▸ INSTRUCTIONS TO FOLLOW:
A stretch of the entries below is to be set down exactly, running from the line with "Task: Open the Joystick device link" through the line with "Filter the Status", both included, and no other line.

[Collected data]
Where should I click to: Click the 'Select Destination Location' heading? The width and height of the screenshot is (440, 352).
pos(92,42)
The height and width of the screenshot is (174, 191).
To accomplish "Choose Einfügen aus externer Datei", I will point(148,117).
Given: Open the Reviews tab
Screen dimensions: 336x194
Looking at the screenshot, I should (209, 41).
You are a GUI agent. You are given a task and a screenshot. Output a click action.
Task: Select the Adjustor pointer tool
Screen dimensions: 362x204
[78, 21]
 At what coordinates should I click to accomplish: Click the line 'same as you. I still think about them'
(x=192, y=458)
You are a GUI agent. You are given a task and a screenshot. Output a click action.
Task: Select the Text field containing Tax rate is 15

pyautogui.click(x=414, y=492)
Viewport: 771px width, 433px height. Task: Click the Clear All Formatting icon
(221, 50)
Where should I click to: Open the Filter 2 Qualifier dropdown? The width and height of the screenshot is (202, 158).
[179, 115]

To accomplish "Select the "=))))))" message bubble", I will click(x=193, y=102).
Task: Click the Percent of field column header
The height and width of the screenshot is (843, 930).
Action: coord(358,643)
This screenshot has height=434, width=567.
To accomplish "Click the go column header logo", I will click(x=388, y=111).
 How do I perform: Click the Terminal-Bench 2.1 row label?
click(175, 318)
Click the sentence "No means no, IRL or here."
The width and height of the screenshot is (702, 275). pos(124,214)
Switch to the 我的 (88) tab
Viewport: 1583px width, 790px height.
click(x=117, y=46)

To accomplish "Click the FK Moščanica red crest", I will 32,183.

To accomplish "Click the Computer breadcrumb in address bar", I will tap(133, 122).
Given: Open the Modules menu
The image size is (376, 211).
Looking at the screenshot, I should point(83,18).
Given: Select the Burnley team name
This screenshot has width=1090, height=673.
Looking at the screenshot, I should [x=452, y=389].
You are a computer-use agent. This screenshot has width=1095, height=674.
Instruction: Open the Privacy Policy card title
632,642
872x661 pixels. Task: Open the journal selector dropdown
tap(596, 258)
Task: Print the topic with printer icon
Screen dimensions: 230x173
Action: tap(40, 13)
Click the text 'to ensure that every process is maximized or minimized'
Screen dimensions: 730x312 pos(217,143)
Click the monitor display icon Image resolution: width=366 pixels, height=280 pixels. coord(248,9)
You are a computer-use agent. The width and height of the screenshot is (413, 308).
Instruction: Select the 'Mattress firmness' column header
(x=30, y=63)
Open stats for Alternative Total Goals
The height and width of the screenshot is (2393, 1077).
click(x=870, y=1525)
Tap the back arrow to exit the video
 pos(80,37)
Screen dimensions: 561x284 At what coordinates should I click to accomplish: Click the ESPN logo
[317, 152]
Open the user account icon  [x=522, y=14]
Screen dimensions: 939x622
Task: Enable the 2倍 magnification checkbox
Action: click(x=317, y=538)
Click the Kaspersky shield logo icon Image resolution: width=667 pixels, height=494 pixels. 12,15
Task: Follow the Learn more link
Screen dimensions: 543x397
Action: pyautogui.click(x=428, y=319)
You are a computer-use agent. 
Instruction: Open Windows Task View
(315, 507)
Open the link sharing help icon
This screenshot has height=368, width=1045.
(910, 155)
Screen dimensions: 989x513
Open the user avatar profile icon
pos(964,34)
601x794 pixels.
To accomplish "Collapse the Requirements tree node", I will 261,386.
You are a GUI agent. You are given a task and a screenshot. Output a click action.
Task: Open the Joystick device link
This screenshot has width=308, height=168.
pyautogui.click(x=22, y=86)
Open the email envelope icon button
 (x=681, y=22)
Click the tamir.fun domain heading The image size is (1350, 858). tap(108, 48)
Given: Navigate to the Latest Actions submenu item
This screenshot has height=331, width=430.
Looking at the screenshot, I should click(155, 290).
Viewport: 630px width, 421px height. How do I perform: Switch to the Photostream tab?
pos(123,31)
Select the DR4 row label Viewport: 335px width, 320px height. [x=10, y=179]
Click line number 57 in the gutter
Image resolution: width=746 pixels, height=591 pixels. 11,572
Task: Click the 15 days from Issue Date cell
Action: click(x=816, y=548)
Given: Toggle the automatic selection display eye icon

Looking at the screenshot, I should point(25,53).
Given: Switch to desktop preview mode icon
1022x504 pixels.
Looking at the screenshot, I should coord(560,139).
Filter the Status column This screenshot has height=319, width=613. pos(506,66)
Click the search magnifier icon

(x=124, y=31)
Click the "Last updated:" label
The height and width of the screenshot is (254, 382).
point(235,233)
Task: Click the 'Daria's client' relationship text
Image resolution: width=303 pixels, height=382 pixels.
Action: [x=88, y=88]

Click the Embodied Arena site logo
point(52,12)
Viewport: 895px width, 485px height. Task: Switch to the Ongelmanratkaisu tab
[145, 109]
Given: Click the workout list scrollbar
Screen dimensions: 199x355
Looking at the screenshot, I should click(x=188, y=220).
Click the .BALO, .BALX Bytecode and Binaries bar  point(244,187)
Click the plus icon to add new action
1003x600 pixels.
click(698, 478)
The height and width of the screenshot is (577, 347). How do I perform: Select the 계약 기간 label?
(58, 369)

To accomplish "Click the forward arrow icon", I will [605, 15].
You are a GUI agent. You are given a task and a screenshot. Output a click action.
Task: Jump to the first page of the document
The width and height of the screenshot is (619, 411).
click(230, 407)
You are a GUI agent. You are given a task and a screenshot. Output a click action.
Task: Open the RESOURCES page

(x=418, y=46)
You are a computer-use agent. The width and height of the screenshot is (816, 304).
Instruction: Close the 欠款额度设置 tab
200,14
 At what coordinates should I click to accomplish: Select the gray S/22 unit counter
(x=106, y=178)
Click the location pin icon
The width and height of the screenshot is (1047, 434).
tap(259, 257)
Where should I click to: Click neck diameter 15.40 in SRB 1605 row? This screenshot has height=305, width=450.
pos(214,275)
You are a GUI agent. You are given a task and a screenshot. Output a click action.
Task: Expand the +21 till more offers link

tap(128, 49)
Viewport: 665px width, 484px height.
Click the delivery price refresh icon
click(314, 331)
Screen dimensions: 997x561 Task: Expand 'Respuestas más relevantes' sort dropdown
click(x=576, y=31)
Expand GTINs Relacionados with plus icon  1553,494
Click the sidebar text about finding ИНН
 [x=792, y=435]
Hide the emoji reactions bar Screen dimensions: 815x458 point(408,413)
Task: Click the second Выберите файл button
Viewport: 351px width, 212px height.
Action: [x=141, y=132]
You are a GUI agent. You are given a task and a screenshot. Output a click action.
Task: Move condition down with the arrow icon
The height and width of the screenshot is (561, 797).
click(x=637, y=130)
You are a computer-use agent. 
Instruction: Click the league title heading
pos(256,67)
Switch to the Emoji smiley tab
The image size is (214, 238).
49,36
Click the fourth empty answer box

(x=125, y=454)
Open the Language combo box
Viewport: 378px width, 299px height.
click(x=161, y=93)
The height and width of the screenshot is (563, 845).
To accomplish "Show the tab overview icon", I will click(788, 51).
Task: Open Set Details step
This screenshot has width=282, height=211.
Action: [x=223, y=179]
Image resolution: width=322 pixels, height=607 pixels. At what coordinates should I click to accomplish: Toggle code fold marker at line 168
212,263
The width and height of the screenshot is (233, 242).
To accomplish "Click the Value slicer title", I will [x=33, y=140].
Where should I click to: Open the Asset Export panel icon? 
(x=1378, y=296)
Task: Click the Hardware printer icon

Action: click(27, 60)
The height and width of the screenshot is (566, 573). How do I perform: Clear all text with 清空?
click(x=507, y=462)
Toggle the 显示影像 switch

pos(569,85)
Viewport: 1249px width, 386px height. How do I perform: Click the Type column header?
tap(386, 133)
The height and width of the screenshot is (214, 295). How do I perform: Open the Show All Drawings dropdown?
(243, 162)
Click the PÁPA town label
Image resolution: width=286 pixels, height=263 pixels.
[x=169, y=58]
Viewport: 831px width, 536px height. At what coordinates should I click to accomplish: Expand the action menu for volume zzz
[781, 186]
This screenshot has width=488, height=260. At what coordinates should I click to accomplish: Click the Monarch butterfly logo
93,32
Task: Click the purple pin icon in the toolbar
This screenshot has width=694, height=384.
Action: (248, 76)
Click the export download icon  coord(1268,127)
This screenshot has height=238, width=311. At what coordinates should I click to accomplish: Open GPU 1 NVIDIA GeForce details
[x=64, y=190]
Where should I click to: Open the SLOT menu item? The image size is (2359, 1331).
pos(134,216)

▸ EXPECTED ANSWER:
Task: Open the Joystick device link
This screenshot has width=308, height=168.
pyautogui.click(x=22, y=86)
Open the email envelope icon button
 (x=681, y=22)
Click the tamir.fun domain heading The image size is (1350, 858). tap(108, 48)
Given: Navigate to the Latest Actions submenu item
This screenshot has height=331, width=430.
Looking at the screenshot, I should click(155, 290).
Viewport: 630px width, 421px height. How do I perform: Switch to the Photostream tab?
pos(123,31)
Select the DR4 row label Viewport: 335px width, 320px height. [x=10, y=179]
Click line number 57 in the gutter
Image resolution: width=746 pixels, height=591 pixels. 11,572
Task: Click the 15 days from Issue Date cell
Action: click(x=816, y=548)
Given: Toggle the automatic selection display eye icon

Looking at the screenshot, I should point(25,53).
Given: Switch to desktop preview mode icon
1022x504 pixels.
Looking at the screenshot, I should coord(560,139).
Filter the Status column This screenshot has height=319, width=613. pos(506,66)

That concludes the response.